En la última encuesta CERC (Centro de Estudio de la Realidad Contemporánea), Sebastián Piñera acumulaba el 44,1 % de las preferencias. Eduardo Frei, el 31 %. Marco Enríquez-Ominami, el 17,7 % y el ex ministro del Presiente Salvador Allende, el ex socialista Jorge Arrate, el 7,2%, pronóstico que se confirmó en la primera vuelta, salvo escasos porcentajes de diferencia de los dos últimos candidatos.

Por su parte, la gobernante Concertación que integran democristianos. Socialistas, radicales y el Partido por la Democracia, decidieron postular al poco carismático ex presidente demócrata-cristiano Eduardo Frei Ruiz-Tagle, hijo del ex mandatario Eduardo Frei Montalva, asesinado por agentes de la policía secreta de la dictadura del general Augusto Pinochet, según recientes e impactantes revelaciones de la justicia chilena.

Frei. un abogado de 66 años, marcaba las segundas preferencias en las encuestas de opinión pública, pero en la segunda vuelta del 17 de enero próximo podría sorprender a Piñera, al sumársele eventualmente parte de los votos de los partidos y movimientos políticos de Enriquez-Ominami y Arrate, sin descartarse la posibilidad de un "empate técnico" con el líder derechista, según se estima en medios de las diferentes campañas eleccionarias.

Aunque Arrate anunció su decisión de apoyar a Frei en la segunda vuelta, Enríquez Ominami anunció a los cuatro vientos su determinación de "no endosar" sus votos en favor de ninguno de los dos candidatos finalistas, a quienes considera representantes de un nefasto pasado político.

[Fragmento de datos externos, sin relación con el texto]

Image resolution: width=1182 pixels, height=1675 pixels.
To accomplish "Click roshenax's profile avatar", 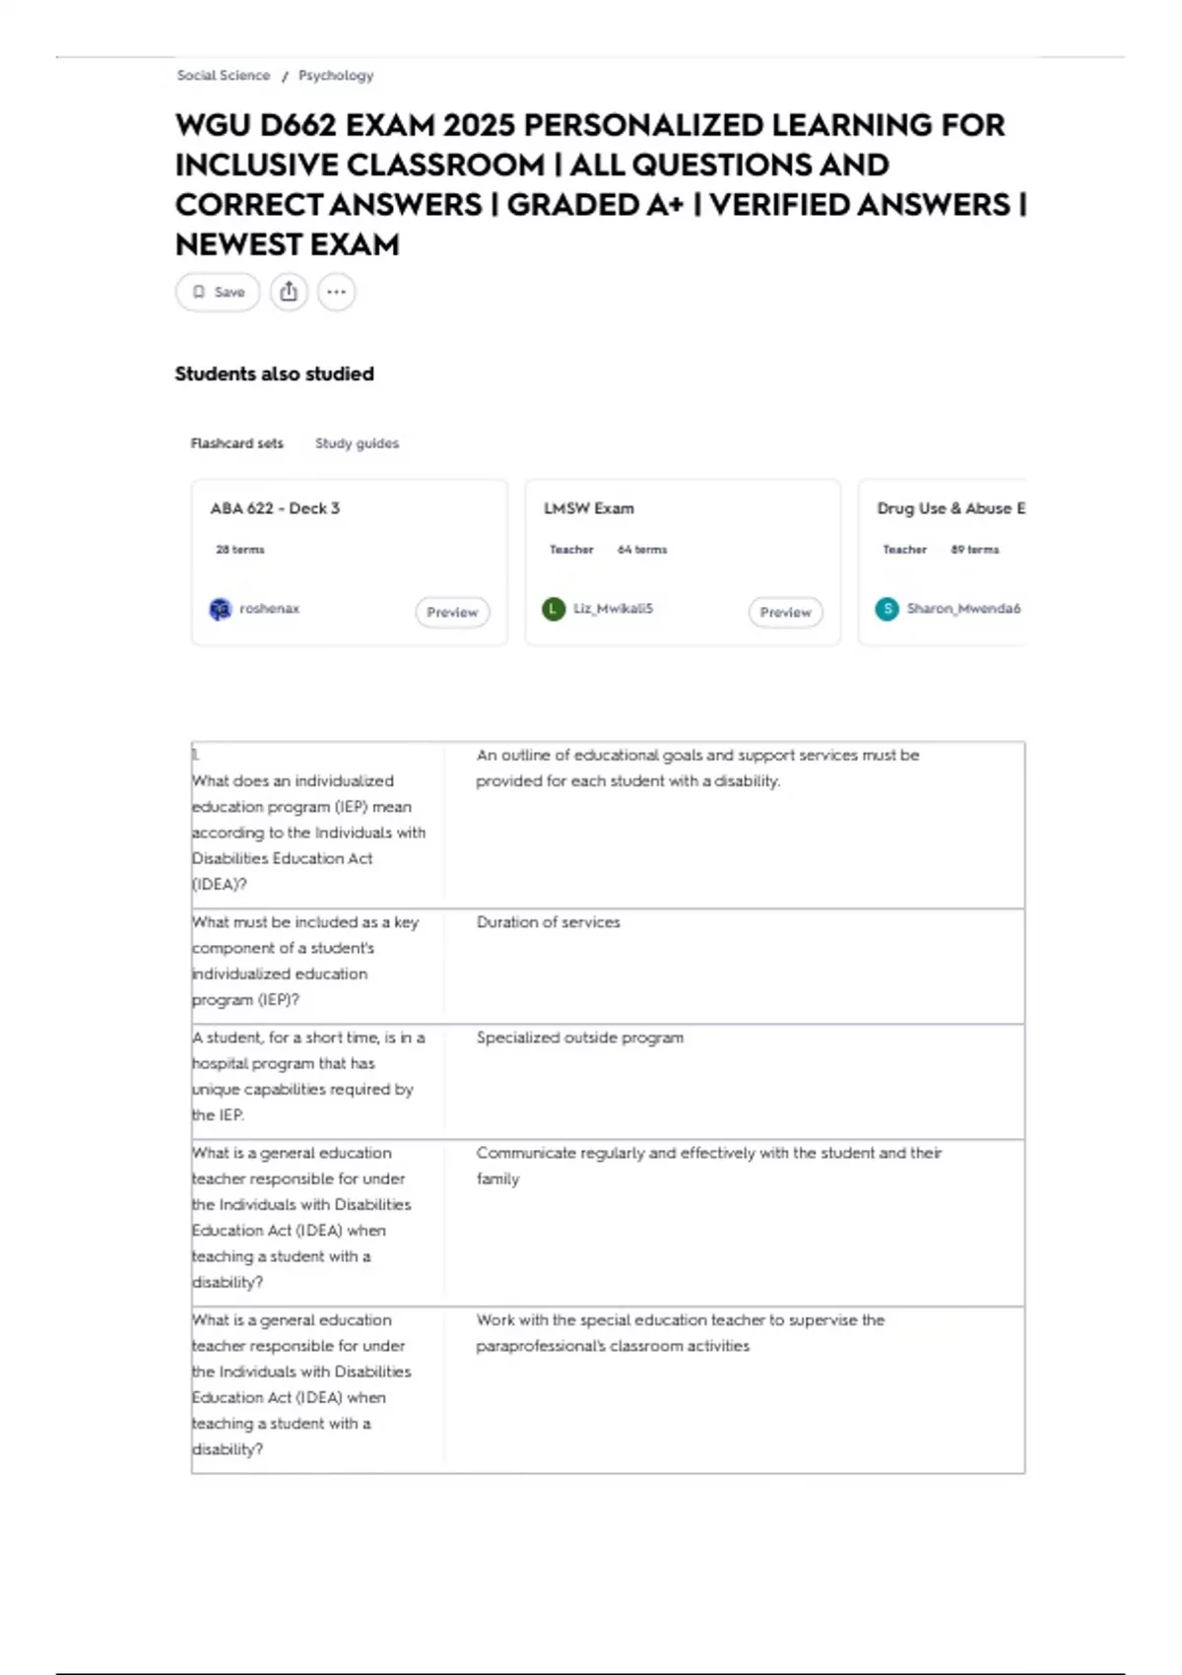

Si Frei logra conquistar estos votos, podría darse el caso de un posible quinto gobierno de la multipartidista Concertación Democrática, actualmente en el poder, opinan optimistas partidarios del senador democristiano.

Pero, en todo caso, el resultado final de la elección presidencial en Chile dependerá de la cantidad de votos que puedan conquistar Frei o Piñera de los votos conseguidos en la primera vuelta por el inesperado “candidato sorpresa”, Marco Enríquez-Ominami, un joven diputado que abandonó las filas del socialismo para levantar una candidatura independiente, donde incluyo las más diversas tendencias políticas, considerando a los decepcionados de la gobernante Concertación de Partidos por la Democracia, que encabeza la Presidenta Michelle Bachelet.

Enriquez-Ominami, es hijo del ex líder del Movimiento de Izquierda Revolucionaria (MIR) de tendencia castrista, Miguel Enriquez, asesinado a balazos bajo el régimen dictatorial de Augusto Pinochet en 1976. Si bien Marco Enríquez ha viajado en diversas ocasiones a Cuba invitado por el propio Fidel Castro para conocer un hospital y calles que llevan el nombre de su padre en homenaje a su lucha contra el gobierno militar chileno, en varias oportunidades, en la actual campaña eleccionaria se ha manifestado contrario al régimen de La Habana.

“Cuba no es mi modelo, porque no me gustan las dictaduras y en Cuba no hay democracia”, afirmó en un reciente programa de la televisión chilena.

Por estas y otras declaraciones, de alguna manera contradictorias, los adversarios del joven diputado le han enrostrado su confusión política y la falta de un respaldo partidario orgánico que hubiese podido despejar a tiempo varias incógnitas para haber podido lograr su sueño de pasar a la segunda vuelta electoral.

A pesar de la presencia de este joven candidato que abogó por el "voto protesta" contra un añejo sistema político y contra los elefantes políticos del pasado, estas nuevas elecciones post-dictadura son las menos apasionantes de la historia electoral chilena y una gran parte del electorado se siente confundido por la falta de argumentos convincentes de los diversos candidatos y por la escasa profundidad de los modelos partidistas para convencer a unos electores divididos entre decepcionados de la labor gubernamental de la Concertación centro-izquierdista y los electores poco atraidos por los nuevos modelos propiciados por el joven independiente de izquierda Marco Enríquez o por el experimentado empresario derechista Sebastian Piñera que ha querido alejarse de la derecha conservadora-pinochetista para abogar por las libertades en una “real democracia”.

Las dudas nunca fueron tan importantes como ahora en el desorientado electorado chileno.